Carlos Hernandez, the eldest son, remembered feeling like the cool kid in elementary- and middle-school since their parents owned a candy shop.
"She was like the neighborhood mom," Hernandez said.
The owners' children reminisced on spending time after school in the candy store with their parents and the days long gone on the Lower East Side — running through the fire hydrant's water on the avenue before cops shut it off and playing pinball machines and video-games at the nearby the Boys' Club of New York, another neighborhood mainstay that listed its property for sale last October.
"You can't go anywhere else and buy penny candy," he said. "Now, [the neighborhood has] changed a lot."
Tragedy, too, struck the family over the years. In 1980, an apartment fire above the the store's previous location at 190 Ave B. killed their youngest son and his friend, just toddlers at the time.
"That's gotta be one of my worst day's ever," said Hernandez, who was a teenager at the time.

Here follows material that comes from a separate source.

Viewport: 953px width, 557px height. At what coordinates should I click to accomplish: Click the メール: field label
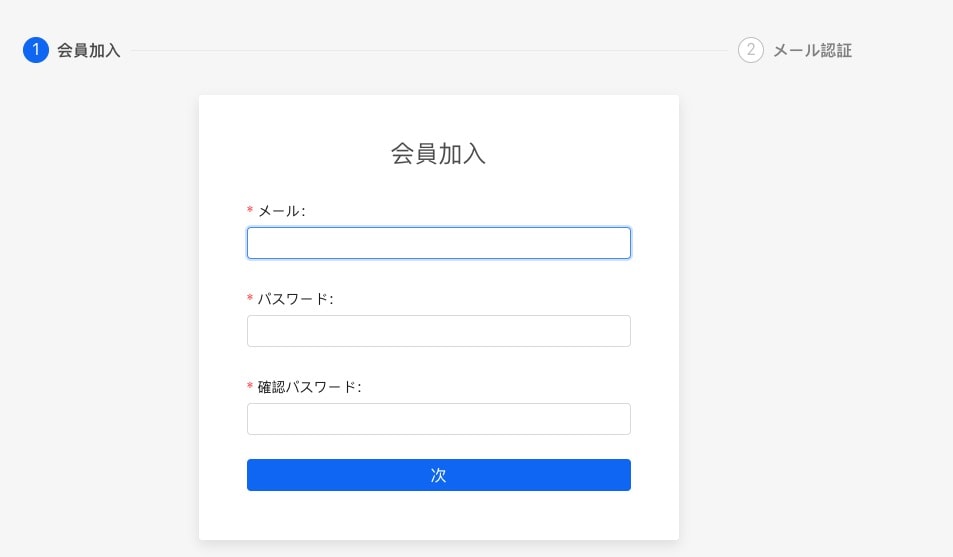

But on Thursday, more than 100 people came to celebrate the bittersweet goodbye, one family member estimated.
"They're sad to see [Raul] go," said William Hernandez. "They've come here for years."
By the late afternoon the shop's shelves were largely cleared and family and friends joined for food neighbors cooked for the family and music.
"It's generations and generations of kids that have been through this store," Carlos Hernandez said. "And that's a big part of why people don't want him to leave. It's like a novelty for people to come here."